Spondylitis - an inflammatory disease of the spine. Such inflammatory diseases of the spine (spondylitis) can occur after any common infectious disease.
Spondylitis are primary and secondary origin. The clinical picture spondylitis can occur acutely and chronically. In the clinical spondylitis, there are significant differences due to the localization of inflammation in the spine and the prevalence of bone destruction.
When spondylitis vertebral bodies will be changed by their bone density in the flesh before complete destruction.
The most frequent infectious disease of the spine (spondylitis), occurring in most cases, chronically, Tuberculosis is the most rare and most severe - the current acute osteomyelitis. Those changes, which develop in tuberculous spondylitis in the weeks, months and years, played with acute osteomyelitis of the spine in just a few days.
Between these two extreme forms of inflammatory diseases of the spine spondylitis lie after infectious diseases such as typhoid, syphilis, gonorrhea, actinomycosis, brucellosis, etc.
The mobility of the spine spondylitis any etiology is dramatically impaired reflex paravertebral muscle tension, blocking the movement of the spine in all directions (concentric restriction of mobility).
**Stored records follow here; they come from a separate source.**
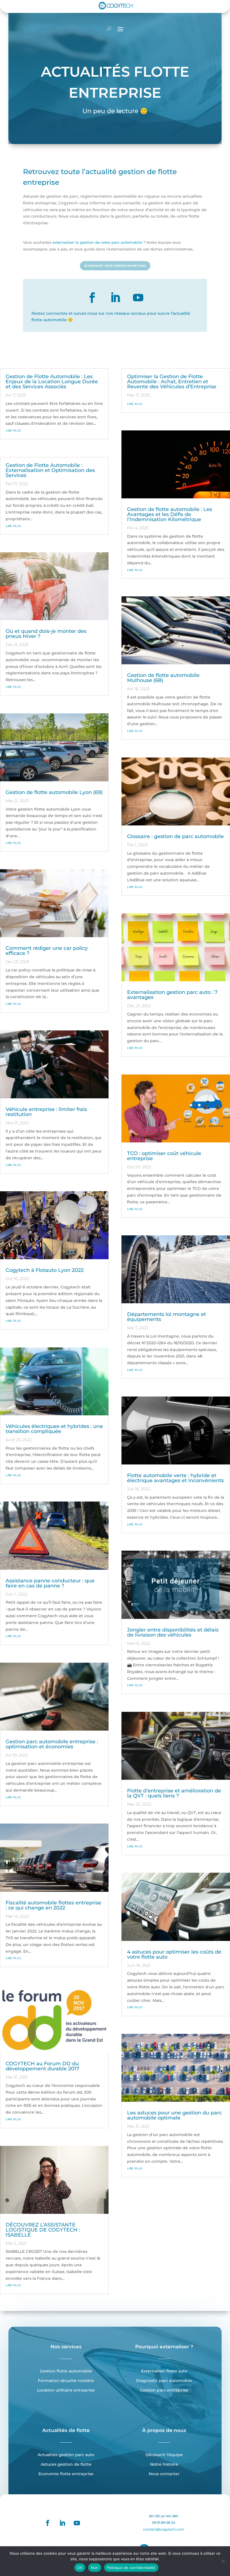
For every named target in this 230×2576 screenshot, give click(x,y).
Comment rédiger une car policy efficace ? (47, 950)
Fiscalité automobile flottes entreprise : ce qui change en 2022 (53, 1905)
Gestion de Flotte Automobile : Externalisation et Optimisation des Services (50, 470)
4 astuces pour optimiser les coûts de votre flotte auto (174, 1954)
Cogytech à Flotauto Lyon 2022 (45, 1270)
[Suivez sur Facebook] (92, 297)
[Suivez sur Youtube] (138, 297)
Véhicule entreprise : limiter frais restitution (46, 1111)
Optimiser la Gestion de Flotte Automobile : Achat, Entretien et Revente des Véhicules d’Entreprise (171, 381)
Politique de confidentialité (131, 2567)
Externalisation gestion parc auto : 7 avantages (172, 994)
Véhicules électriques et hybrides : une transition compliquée (54, 1428)
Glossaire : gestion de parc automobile (175, 836)
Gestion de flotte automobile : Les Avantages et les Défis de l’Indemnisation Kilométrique (169, 514)
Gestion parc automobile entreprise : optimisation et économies (52, 1744)
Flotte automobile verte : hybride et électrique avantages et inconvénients (175, 1478)
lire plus (13, 430)
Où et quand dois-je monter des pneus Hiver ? (46, 633)
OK (79, 2567)
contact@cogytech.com (163, 2529)
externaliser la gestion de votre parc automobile (97, 242)
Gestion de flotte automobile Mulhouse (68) (163, 677)
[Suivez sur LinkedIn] (115, 297)
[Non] (223, 2561)
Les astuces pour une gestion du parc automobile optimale (174, 2115)
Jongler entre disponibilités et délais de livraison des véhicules (173, 1632)
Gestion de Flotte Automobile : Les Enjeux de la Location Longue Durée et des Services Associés (52, 381)
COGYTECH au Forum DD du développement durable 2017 (42, 2066)
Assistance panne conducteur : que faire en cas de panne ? (50, 1583)
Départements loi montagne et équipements (166, 1316)
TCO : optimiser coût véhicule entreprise (164, 1156)
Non (94, 2567)
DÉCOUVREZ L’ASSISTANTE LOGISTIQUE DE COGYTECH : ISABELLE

None of diseases of the spine is not as widespread and sharp reflex painful limitation of movement, as spondylitis.
Acute osteomyelitis of the spine - this is a serious disease, which is recognized with difficulty, the more that patients often die within a few days after the onset of "cryptogenic" sepsis. At least half of all identifiable disease with acute osteomyelitis of the spine affects young people. Most often, acute osteomyelitis lesion located in the lumbar spine, rarely in the neck.
In acute osteomyelitis of the spine lesion of the vertebral bodies, and sometimes arcs can occur as a metastasis in abrasions, sore throat, tooth decay, after removal of the prostate or kidney function after operations on the bladder or intestines.
Radiography (X-ray) of the spine in line and the lateral projection is held in the diagnosis of vertebral spondylitis.
Local infection was observed during lumbar blockade border trunk, lumbar puncture, anesthesia and operation on the intervertebral discs.
Syphilitic spondylitis occurs usually in the form of gummy periostitis or osteomyelitis, and rarely - specific periostitis. Syphilitic spondylitis can be congenital (very rare) and acquired. When syphilitic spondylitis primarily affects the cervical vertebrae.
The collapse of gum in the vertebral body may cause abnormal compression of the spinal cord and its roots. Restricting the mobility of the spine with syphilitic spondylitis, found in the study, very similar to tuberculous spondylitis.
Typhoidal spondylitis is a consequence of typhoid septicemia. Foci of typhoid infection remain silent and sometimes cured without clinical manifestations. When typhoid spondylitis usually affects the two adjacent vertebrae with a ranged between intervertebral disks.
When typhoid spondylitis often localized lesion in the lumbar spine, especially in the lumbar-thoracic and lumbosacral. The destruction of the intervertebral disc and vertebral synostosis with typhoid spondylitis occur quickly with the formation of an abscess or without him.
The mobility of the spine with typhoid spondylitis is limited in the lumbar and thoracic. Fixed lordosis during typhoid spondylitis caused the extensor muscle reflex gipertonusom back.
Brucellosis spondylitis is usually observed in individuals having contact with cattle (the shepherds, veterinary surgeons). Infection with brucellosis spondylitis can occur when using uncooked milk of infected cows.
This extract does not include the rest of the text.